Each January 1, I write an email reviewing my (usually failed) goals of the past year, and setting several new goals for the year to come, which I will then… well, let’s take it one step at a time.
Rewind back to January 1 2025. I wrote then that I’m kind of over goal setting, but for the sake of an interesting email, I chose 3 goals, or rather “themes,” for 2025:
#1. Recurring income (it’s clear enough what that means)
#2. Less of me (meaning, getting better at making offers that don’t rely entirely on my personal authority and charm to sell)
#3. Tech (developing software tools that I could sell or give away or use myself)
How did I do?
On the tech front, absolutely nothing. If anything, I’ve become even more of a Luddite than I was a year ago.

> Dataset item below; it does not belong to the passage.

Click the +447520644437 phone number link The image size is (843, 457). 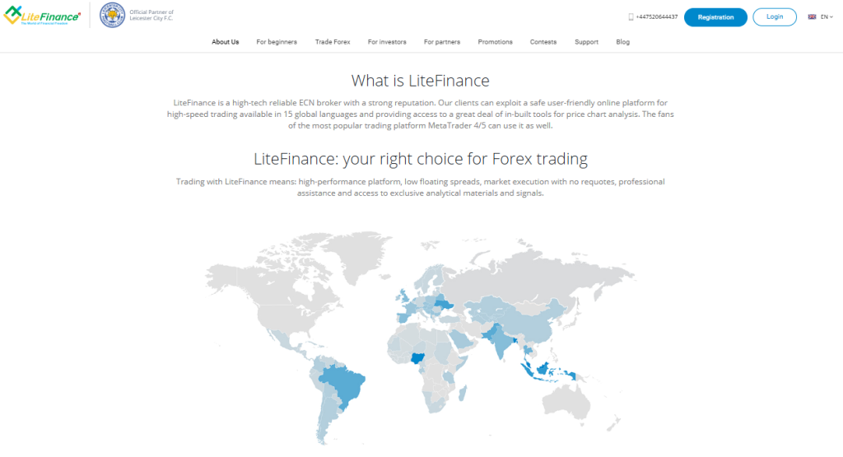[x=657, y=16]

Once upon a time, I worked as a software engineer, but I’ve realized dabbling in programming and software development a waste of my time now. Instead, if a good opportunity comes along, I will partner with people who want to fiddle around with code.
As for my other two themes, I actually did pretty good.
I had a good chunk of my income this year in the form of recurring income (both via payment plans on high-ticket offers, and via continuity products like Daily Email Habit).
As for “less of me,” I’ve learned a lot and implemented a good amount about making offers that are attractive even to people who don’t really know me and love me via these emails. Ironically, I think the success of my “I endorse YOU” auction, with the $31k winning bid, was proof of that.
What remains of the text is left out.